On dit parfois que la LNH est comme un gros village. Tout le monde connaît tout le monde. Si ce n’est pas directement, c’est par l’entremise d’un ami commun.

Guillaume Lefrançois Guillaume Lefrançois
La Presse

Il y a quand même quelque chose de particulier quand deux jeunes, qui ne viennent pas du tout du même coin, ont joué ensemble au niveau atome et se retrouvent 18 ans plus tard, dans la même ville.

C’est le cas de Brendan Gallagher et de Tyler Toffoli, coéquipiers chez le Canadien cette saison, et qui sont même compagnons de trio depuis quelques matchs ! Les deux ont brièvement fait équipe, en 2003, au sein d’une équipe de hockey estival appelée l’Ice Storm de… Montréal.

Évidemment, les souvenirs des deux ailiers sont flous, puisqu’ils n’avaient que 11 ans à l’époque.

« Ça fait longtemps. Je pense me souvenir d’avoir joué avec lui ici à Montréal », a dit Tyler Toffoli, en visioconférence, samedi. « Je me rappelle surtout l’avoir affronté. Je pense qu’avec lui, c’était un tournoi à Boston », a ajouté Gallagher, pas tellement plus sûr de son coup.

Une bonne équipe !

Comment donc Gallagher, qui venait alors de quitter la région d’Edmonton pour s’installer à Vancouver, et Toffoli, qui demeurait dans le Grand Toronto, se sont-ils retrouvés à jouer pour une équipe de Montréal ?

Il faut remonter au tournoi Brick, populaire tournoi de hockey estival organisé à Edmonton chaque année. À l’époque, le Québec n’y avait pas d’équipe. En 2002, Gallagher y avait participé pour l’équipe de l’Alberta. Un jeune de Montréal, Matt Bissonnette, avait été invité à se joindre à cette équipe albertaine, et s’est lié d’amitié avec Gallagher.

Le père de Matt Bissonnette, Chris, était entraîneur adjoint de l’Ice Storm, et a donc recruté Gallagher pour quelques tournois de l’équipe montréalaise des joueurs nés en 1992.

PHOTO FOURNIE PAR RICK RUSK

Brendan Gallagher, troisième à partir de la gauche, au tournoi Brick de 2002, après l’échange des chandails, et Matt Bissonnette, à sa gauche

« Le hockey d’été n’est pas organisé sur une base territoriale », rappelle Rick Rusk, avocat montréalais et entraîneur-chef de l’Ice Storm à l’époque.

Et Toffoli ? « Le père de Tyler et celui d’un autre bon joueur étaient proches, on tentait de les recruter dans notre équipe », ajoute Rusk.
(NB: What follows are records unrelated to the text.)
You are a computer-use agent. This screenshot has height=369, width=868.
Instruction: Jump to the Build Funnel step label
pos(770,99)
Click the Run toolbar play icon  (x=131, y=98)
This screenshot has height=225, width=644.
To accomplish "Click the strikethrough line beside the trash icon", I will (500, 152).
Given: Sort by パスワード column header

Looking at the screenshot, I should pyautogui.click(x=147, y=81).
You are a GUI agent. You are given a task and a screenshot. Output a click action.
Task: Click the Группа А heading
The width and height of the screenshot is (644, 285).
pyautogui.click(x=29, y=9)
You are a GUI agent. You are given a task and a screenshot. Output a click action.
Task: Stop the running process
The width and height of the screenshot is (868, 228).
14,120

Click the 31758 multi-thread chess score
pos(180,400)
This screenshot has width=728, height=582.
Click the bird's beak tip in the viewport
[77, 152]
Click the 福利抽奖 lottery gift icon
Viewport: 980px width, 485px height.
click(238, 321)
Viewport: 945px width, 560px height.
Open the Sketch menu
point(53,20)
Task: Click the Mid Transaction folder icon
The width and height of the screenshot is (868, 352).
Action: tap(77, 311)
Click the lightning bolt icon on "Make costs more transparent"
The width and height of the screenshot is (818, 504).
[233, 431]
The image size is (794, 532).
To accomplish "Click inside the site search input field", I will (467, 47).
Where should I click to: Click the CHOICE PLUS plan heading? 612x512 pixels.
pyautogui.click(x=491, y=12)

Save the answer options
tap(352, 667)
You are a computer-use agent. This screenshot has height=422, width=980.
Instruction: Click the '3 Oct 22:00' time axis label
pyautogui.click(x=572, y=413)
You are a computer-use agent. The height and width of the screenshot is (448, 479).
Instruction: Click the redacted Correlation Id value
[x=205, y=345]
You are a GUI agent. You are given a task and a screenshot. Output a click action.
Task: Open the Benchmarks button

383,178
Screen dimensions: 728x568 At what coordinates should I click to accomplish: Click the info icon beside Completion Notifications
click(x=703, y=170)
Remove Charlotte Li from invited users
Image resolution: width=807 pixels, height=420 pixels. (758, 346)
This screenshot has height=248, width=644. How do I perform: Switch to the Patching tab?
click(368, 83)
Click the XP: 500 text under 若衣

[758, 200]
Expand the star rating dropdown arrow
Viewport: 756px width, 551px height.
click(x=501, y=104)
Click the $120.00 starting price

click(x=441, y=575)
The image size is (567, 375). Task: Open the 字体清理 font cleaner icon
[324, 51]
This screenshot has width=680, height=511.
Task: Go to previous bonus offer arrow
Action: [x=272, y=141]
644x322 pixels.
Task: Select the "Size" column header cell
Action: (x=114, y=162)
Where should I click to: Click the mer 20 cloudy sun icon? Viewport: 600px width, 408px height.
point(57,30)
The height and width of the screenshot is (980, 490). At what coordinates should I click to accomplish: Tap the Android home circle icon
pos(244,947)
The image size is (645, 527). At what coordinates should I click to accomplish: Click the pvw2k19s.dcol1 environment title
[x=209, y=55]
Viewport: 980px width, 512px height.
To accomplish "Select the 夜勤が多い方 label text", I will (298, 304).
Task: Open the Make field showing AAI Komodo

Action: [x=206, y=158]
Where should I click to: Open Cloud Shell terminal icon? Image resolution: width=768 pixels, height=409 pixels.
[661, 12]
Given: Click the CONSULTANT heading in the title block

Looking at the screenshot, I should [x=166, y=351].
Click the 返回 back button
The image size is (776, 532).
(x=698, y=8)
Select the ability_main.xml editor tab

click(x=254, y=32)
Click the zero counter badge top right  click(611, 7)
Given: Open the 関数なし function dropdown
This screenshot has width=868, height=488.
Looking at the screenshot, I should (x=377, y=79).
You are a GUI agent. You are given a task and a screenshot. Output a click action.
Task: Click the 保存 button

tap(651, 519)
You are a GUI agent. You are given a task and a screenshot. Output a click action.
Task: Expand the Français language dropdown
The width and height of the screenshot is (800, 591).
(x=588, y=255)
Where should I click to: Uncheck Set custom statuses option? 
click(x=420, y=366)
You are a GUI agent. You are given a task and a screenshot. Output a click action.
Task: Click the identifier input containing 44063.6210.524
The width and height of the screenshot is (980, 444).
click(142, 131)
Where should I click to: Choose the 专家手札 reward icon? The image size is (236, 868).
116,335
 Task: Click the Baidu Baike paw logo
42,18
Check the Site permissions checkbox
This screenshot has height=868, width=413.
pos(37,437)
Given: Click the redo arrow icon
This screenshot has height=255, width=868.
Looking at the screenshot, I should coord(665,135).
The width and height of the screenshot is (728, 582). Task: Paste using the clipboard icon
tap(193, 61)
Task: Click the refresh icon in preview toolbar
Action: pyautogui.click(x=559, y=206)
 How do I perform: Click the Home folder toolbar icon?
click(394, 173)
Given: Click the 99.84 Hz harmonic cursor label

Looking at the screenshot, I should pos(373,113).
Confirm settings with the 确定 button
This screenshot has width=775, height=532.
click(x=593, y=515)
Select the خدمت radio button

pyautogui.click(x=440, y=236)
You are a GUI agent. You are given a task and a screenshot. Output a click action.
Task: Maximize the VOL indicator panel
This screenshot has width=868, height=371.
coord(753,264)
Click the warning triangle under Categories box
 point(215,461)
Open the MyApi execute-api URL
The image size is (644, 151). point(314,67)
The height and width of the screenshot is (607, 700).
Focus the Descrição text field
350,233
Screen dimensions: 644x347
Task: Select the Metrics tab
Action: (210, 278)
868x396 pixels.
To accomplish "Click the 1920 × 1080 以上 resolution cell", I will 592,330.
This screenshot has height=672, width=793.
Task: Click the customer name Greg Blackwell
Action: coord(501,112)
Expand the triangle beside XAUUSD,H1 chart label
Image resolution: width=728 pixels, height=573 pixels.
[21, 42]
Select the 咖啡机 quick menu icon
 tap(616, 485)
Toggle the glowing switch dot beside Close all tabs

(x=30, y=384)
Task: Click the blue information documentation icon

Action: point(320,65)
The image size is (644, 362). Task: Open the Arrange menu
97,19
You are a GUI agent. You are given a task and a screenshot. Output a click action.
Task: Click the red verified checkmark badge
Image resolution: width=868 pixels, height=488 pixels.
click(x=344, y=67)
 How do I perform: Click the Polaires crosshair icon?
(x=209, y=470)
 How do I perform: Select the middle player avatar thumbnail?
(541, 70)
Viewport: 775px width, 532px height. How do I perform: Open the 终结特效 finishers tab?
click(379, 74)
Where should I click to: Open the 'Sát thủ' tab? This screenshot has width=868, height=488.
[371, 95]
Évidemment, la décision était plus facile pour les Toffoli, qui étaient à cinq heures de voiture de Montréal, que pour les Gallagher, qui étaient à cinq heures… d’avion !

« Je ne pouvais pas toujours être là, d’abord en raison des coûts, et ensuite en raison de mes responsabilités de préparateur physique ici, rappelle Ian Gallagher, père de Brendan, au bout du fil. Sinon, ma femme y allait quand elle pouvait.

« Mais une fois, on a envoyé Brendan seul dans l’avion, à 10 ou 11 ans. Il se promenait tout seul dans l’aéroport international, avec son bâton et son sac de hockey. On n’avait pas de cellulaire à l’époque. Ce n’était peut-être pas le geste le plus responsable en tant que parents ! »

Ils n’ont pas changé

Brendan Gallagher le disait, il se rappelle surtout avoir affronté Toffoli, plus qu’avoir joué avec lui.

Ian Gallagher, lui, a des souvenirs très précis de Toffoli, parce que son fils l’affrontait fréquemment dans des tournois estivaux.

« Mais quand tu es un nerd de hockey, tu remarques ces joueurs-là !, rappelle-t-il. C’était évident qu’il était très intelligent, qu’il avait un gros QI de hockey. En suivant les matchs de près, tu voyais comment les joueurs pensaient, et tu voyais que Tyler faisait toujours les bons jeux, au bon moment, pour les bonnes raisons, même si ce n’était jamais spectaculaire. »

L’ayant suivi si longtemps, Ian Gallagher se souvient donc très bien de la fois où son fils et Toffoli ont joué ensemble. « Ils jouaient au sein du même trio, et j’imagine que c’était Tyler qui jouait au centre. En tout cas, ce n’était pas Brendan ! »

« Tyler était un bon patineur, déjà un tireur d’élite, et très intelligent, ajoute Rick Rusk, entraîneur-chef de l’équipe à l’époque. C’est drôle parce que j’ai vu passer plusieurs jeunes qui étaient super bons à 10, 11 ans, et à 17 ans, tu n’en entendais plus parler. Tyler, c’était clair qu’il avait un bel avenir. Mais tu ne sais jamais comment ça va tourner. »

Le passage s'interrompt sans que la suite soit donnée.